Consider your tone. You don’t want to be overly aggressive and accusing, or meekly passive where you’re apologizing for how you feel. Instead, you want to be assertive. Firm in how you feel, honest, and open to hearing the other person’s side.
Give the benefit of the doubt as appropriate. If your partner is a jerk or is doing the same thing over and over and over, with no care to your feelings, that’s one thing. In which case, again, why are you still there? But if your partner is good in that you know they love and care and respect you, it’s safe to assume good intentions. Or, that they have no idea what they may have done wrong.

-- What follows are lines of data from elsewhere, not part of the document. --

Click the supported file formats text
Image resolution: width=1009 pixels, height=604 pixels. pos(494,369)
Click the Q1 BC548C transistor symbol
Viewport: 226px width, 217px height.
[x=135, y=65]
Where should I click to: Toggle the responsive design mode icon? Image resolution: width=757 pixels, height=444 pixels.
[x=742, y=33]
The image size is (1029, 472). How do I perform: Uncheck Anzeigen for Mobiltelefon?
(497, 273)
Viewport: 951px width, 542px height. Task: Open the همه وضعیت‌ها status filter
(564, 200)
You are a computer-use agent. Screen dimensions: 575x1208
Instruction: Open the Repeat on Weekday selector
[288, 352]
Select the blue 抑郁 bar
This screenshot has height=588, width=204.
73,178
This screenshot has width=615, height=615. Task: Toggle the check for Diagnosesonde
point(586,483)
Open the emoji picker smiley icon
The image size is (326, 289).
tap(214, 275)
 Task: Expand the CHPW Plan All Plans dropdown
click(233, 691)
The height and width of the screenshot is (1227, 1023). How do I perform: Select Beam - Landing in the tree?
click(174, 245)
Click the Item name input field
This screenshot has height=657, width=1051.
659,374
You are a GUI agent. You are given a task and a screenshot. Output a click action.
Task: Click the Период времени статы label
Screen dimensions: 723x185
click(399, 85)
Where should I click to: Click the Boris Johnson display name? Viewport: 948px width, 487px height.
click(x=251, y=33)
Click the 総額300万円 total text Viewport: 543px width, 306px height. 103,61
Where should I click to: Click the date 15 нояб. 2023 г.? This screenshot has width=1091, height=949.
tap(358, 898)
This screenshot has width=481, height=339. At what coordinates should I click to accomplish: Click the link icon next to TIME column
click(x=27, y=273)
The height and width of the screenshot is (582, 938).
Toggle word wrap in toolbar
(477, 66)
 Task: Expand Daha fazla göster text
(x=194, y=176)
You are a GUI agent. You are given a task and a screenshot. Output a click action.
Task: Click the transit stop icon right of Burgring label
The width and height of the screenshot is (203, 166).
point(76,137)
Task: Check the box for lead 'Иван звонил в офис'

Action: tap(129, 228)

Let go of expectations. Allow yourself to go into the discussion without the expectation that your partner will see it all your way. Be prepared to compromise. That’s the key to effective relationships – to make sure you both leave the discussion or situation feeling good about what you got from it.
Let go of ego. That is specifically about your messaging when talking about your feelings. Instead of putting all of it on the other person, saying things like, “I feel like YOU always do [x].” Say, “I feel like [insert emotion] when you do [x].” Own your part.
Happy relationships are not defined by a single conversation
I had a friend who once said to me, when I was reluctant to share my feelings with a boyfriend, “If it’s that fragile, is it worth it?”
Promise each other that you’ll always create a safe and loving space for honesty, even when it’s hard.
If you’re not sure how to approach a subject because it’s deeper than you can handle, there’s nothing wrong in reaching out to a trained counselor or therapist for help. Whatever you need to do to push through and find the safety and confidence you need to speak your truth.
The thing is: The silent treatment is never a healthy or productive way to go.
It leaves everybody to their own devices—and imaginations—in the worst of ways.
That’s because feelings, left to simmer in an unattended way, don’t get better. They only get worse.
So, if you want your relationship to go the distance, speak up and encourage your partner to do the same.